What are the columns in the design matrix for the model:

$$y_i={\beta }_{1}1\{X_i<5\}+{\beta }_{2}1\{X_i\ge 5\}+{\beta }_3{X}_{i}1\{X_i<5\}+{\beta }_4{X}_{i}1\{X_i\ge 5\}+{ϵ}_i$$

where $X_i=i,i=1,\dots ,10$?

What do the functions $f_k\left(\right),k=1,\dots ,4$ look like?

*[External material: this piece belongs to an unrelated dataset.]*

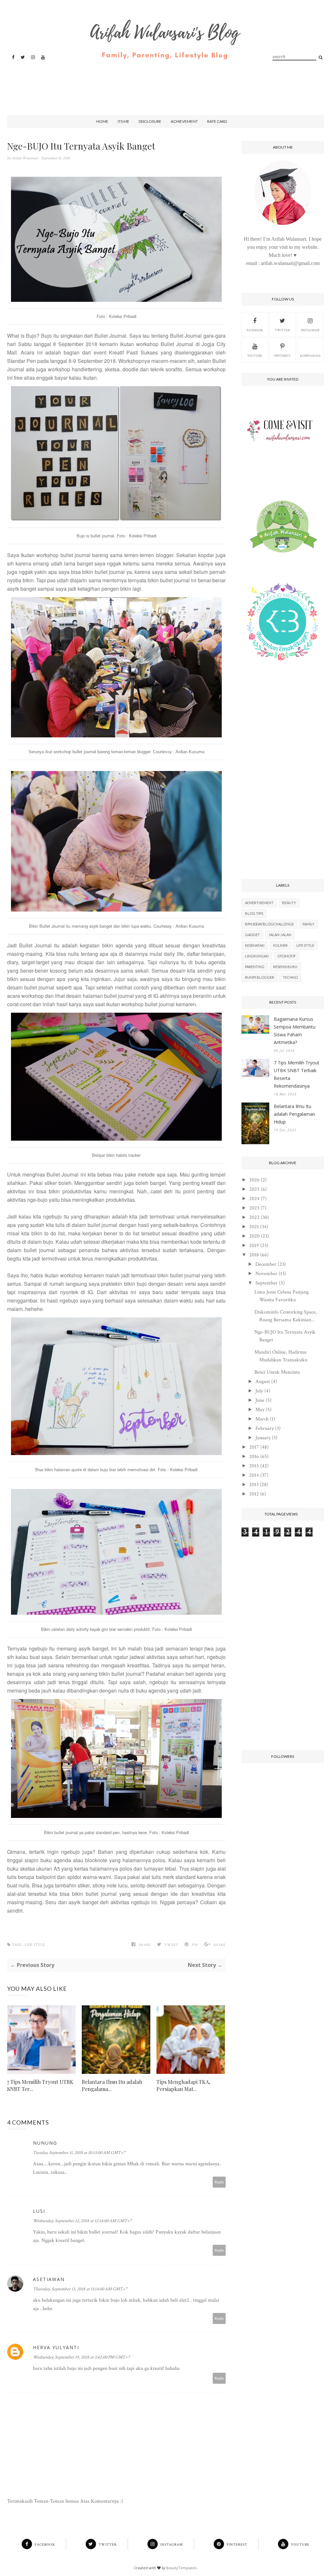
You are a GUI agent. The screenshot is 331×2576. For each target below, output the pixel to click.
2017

Example: subset regression

Example: subset regression

cut <- 35
X <- with(savings, cbind(
  as.numeric(pop15 < cut), 
  as.numeric(pop15 >= cut),
  pop15 * (pop15 < cut),
  pop15 * (pop15 >= cut)))

lmod <- lm(sr ~ X - 1, 
  data = savings)
summary(lmod)

Example: subset regression

Broken stick regression

Broken stick:

$$f_1\left(x\right)=\{\begin{array}{cc}c-x& \text{if}x<c\\ 0& \text{otherwise}\end{array}$$ $$f_2\left(x\right)=\{\begin{array}{cc}0& \text{if}x<c\\ x-c& \text{otherwise}\end{array}$$

$$y_i={\beta }_0+{\beta }_1{f}_1\left(X_i\right)+{\beta }_2{f}_2\left(X_i\right)+{ϵ}_i$$

Example: broken stick regression

Polynomials

• Polynomials: $$f_k\left(x\right)=x^k,k=1,\dots ,K$$

• Orthogonal polynomials

• Response surface, of degree $d$ $$f_{kl}(x,z)=x^k{z}^l,k,l\ge 0\text{s.t.}k+l=d$$

Cubic Splines

Knots: 0, 0, 0, 0, 0.2, 0.4, 0.6, 0.8, 1, 1, 1 and 1

Linear splines

Knots: 0, 0, 0.2, 0.4, 0.6, 0.8, 1 and 1

In practice splines provide a flexible fit

• Smoothing splines: have a large set of basis functions, but penalize against wiggliness

• Generalized Additive Models: simultaneously estimate

$$y_i=f\left(x_{i1}\right)+g\left(x_{i2}\right)+\dots +{ϵ}_i$$

Transforming predictors with basis functions

• The parameters in these regressions no longer have nice interpretations. The best way to present the results is a plot of the estimated function for each X, (or surfaces if variables interact),

• The significance of a variable can still be assessed with an Extra Sum of Squares F-test, comparing to a model without any of the terms relating to a particular variable.